(2010年02月02日)
国内4取引所出来高 前年比でプラス続く
日本商品清算機構(JCCH)はこのほど、国内商品先物4取引所の1月総出来高が311万8705枚と発表した。前年同月からは1・9%増となり、前年同月比でプラスに転じたのはこれで2カ月連続。また、月間出来高300万枚台は3カ月連続となった。先月に出来高をけん引した東京工業品取引所の金は減少し、海外でETF(上場投資信託)が上場された白金やパラジウムに人気が傾いた。農産物でも、海外で価格高騰が続く粗糖への投資意欲は強い。
JCCH発表/1月の総出来高
東京工業品取引所の1月出来高は273万3397枚。先月から9・3%減少したため、再び300万枚を割り込んだ。2009年12月には海外の金価格高騰を受け国内でも投資人気が高まったが、10年1月は価格上昇が一服したため出来高にも影響した。ただ、4取引所すべての出来高が先月から減少したなかで、東工取だけは前年同月から増加し5・9%増となっている。
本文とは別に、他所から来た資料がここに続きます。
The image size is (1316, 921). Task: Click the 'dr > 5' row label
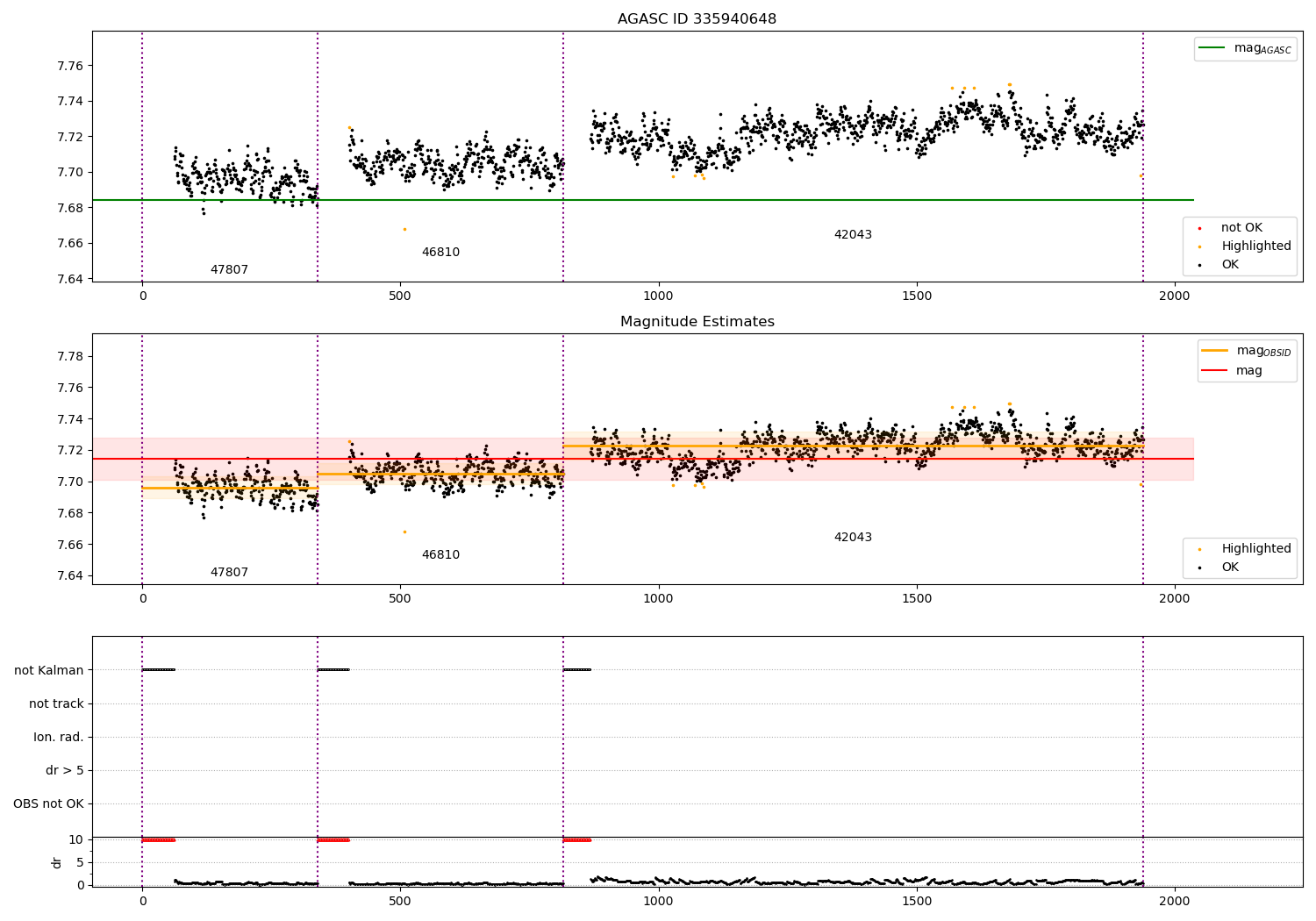click(65, 771)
1月に米国で白金とパラジウムETFが上場されたことから投資家の買いを集め価格は上昇、国内でも投資人気が高まり金の出来高減少をカバーした。白金(標準)は前月比54・5%増の47万3886枚、前年同月比では93・4%の大幅増。パラジウムも前月比67・0%増の1万3092枚、前年同月比116・2%の大幅増となった。一方、金(標準)は前月から22・2%減少し128万4255枚となったが、前年同月からは46・5%増。
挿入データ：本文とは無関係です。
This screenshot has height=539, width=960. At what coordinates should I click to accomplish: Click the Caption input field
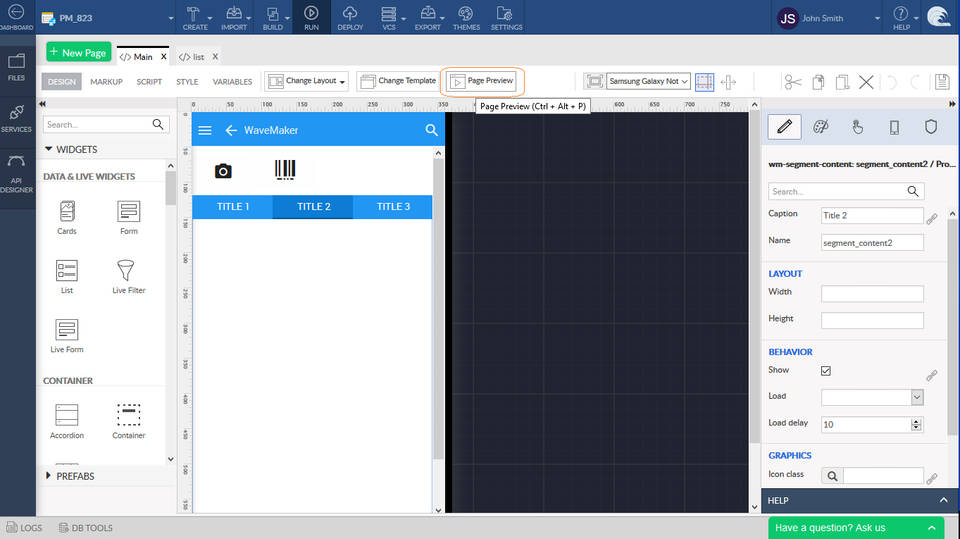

ミニ取引は精彩を欠いた。金ミニは前月比25・0%減の27万7924枚となり、前年同月からは60・0%減と大きく落ち込んだ。白金ミニは60・1%増加し3万8780枚となったが、前年同月比では4・3%減少。
東京穀物商品取引所は6・1%減の25万7228枚。前年同月からは21・7%減へと落ち込んだ。出来高減少のなかでも粗糖への人気は高く、前年同月からは400%近い伸びとなった。
中部大阪商品取引所は8・2%減の12万3314枚。3月の総会以降に石油、金を除く4市場5商品の上場を廃止する。廃止商品は畜産物(鶏卵)、ゴム(RSS3号、TSR20)、アルミニウム、天然ゴム指数。
関西取引所は1・4%減の4766枚。